Right now, Watson is stable. However, CHD is very unpredictable and things can change fast. We count our blessings and take each day as it comes. We continue to work on being the most present that we can be with our sweet boy, because of how much we know that things can change in an instant. Overall, Watson is happy and thriving and is just like any other toddler! You’d never know that he has basically half a heart and only runs on about 84% oxygen at all times. He is a true courageous super hero!
We are just living life happily, and waiting for his next intervention on his heart. If everything goes as planned, his next open heart surgery will be when he’s between 3 and 5 years old. It’s called the Fontan procedure and it’s the last planned intervention for children with a single ventricle heart. It’s the second phase of re routing the blood flow in his heart to work off one pumping chamber instead of two.
The moment he was born, I was ready to get proactive about the next phase of his life, on this side of the realm. Watson’s strength and my own exceeded my expectations then and still do today.
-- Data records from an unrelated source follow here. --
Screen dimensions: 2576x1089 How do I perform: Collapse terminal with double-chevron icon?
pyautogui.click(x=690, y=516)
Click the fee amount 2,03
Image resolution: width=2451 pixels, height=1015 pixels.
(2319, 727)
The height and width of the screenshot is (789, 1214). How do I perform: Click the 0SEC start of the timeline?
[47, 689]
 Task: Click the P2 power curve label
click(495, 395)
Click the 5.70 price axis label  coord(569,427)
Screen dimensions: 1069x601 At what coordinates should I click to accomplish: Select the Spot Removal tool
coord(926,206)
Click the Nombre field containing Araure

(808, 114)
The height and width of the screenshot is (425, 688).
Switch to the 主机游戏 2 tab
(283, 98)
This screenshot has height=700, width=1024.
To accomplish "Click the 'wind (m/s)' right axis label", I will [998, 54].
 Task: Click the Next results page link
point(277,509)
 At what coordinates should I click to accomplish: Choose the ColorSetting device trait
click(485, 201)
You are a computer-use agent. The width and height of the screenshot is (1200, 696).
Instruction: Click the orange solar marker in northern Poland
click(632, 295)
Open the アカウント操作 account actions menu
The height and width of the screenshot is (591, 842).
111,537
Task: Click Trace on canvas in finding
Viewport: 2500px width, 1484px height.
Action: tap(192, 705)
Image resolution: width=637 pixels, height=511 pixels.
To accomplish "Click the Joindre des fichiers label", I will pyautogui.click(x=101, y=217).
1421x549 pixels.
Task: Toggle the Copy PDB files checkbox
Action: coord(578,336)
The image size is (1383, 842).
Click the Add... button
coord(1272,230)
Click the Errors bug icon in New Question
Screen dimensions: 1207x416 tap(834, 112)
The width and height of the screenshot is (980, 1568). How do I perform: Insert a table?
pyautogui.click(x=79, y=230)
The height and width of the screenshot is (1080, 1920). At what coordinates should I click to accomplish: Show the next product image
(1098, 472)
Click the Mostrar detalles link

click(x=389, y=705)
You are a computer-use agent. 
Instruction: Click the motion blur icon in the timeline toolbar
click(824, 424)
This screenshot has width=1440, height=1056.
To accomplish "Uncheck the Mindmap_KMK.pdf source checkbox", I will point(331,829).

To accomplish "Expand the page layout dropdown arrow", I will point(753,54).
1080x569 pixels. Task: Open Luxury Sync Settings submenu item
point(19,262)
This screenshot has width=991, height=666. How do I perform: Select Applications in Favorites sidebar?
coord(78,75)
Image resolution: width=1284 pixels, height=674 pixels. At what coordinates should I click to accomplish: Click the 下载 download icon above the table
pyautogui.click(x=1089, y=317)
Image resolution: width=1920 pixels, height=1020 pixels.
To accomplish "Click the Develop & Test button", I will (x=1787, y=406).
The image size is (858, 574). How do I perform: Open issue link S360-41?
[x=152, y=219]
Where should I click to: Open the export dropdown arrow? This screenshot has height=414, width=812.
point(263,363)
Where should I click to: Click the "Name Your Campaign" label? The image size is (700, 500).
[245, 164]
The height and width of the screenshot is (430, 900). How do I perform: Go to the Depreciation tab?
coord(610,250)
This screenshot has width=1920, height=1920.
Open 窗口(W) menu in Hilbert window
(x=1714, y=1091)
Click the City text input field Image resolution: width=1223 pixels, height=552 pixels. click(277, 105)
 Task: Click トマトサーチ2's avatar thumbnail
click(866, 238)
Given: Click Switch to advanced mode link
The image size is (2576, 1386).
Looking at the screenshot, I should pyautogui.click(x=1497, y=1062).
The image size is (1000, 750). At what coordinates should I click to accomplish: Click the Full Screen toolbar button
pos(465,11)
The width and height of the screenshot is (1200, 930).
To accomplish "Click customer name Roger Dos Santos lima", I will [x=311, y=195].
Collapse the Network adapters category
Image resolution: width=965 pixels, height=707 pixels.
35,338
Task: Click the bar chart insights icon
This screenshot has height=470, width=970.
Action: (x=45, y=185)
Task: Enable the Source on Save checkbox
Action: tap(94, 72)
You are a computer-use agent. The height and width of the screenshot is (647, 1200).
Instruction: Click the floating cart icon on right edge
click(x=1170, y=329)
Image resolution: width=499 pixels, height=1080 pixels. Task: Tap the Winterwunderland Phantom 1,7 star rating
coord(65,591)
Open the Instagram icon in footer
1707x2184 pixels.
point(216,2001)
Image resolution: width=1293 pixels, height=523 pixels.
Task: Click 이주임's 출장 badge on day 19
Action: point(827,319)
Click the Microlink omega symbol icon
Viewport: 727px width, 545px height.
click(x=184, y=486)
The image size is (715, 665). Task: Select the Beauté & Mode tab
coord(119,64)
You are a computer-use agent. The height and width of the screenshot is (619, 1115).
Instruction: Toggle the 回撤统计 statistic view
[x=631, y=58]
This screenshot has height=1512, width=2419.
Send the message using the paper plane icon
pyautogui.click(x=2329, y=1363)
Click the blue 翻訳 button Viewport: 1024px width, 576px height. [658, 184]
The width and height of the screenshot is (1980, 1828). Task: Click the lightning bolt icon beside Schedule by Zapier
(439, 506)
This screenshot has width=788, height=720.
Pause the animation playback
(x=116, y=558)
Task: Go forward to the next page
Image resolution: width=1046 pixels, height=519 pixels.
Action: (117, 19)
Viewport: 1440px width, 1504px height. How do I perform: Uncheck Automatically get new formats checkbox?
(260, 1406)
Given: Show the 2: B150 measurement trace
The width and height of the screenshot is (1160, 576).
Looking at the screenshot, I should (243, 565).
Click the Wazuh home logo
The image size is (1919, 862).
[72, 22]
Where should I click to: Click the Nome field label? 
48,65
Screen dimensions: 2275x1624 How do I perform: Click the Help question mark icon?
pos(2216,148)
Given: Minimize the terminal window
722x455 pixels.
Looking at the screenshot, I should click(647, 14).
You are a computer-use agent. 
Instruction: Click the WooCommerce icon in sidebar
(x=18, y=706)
We are always changing and growing alongside with him. We’ve gained strength and courage that we didn’t know was possible to have. Watson has brought us closer together as a family and given me and my husband the best community and friends that I could ever imagine.
Funding for research in congenital heart disease is a crucial aspect in giving children like Watson an optimistic future. The future is brighter and brighter each day, and research is continuing to evolve. This gives me hope. With continued funding and research the possibilities for children going into adult with CHD are endless.
Research has come such a long way in just the last 30 years! The chances of Watson being here with us if he were born 30 years ago, is far less. His next surgery is not a fix, or a cure and many children going into adulthood like Watson will eventually require a heart transplant. Today we are seeing more and more adults living without having had a heart transplant yet and that is amazing! Above all of this, I just want my son to live a happy and fulfilled life.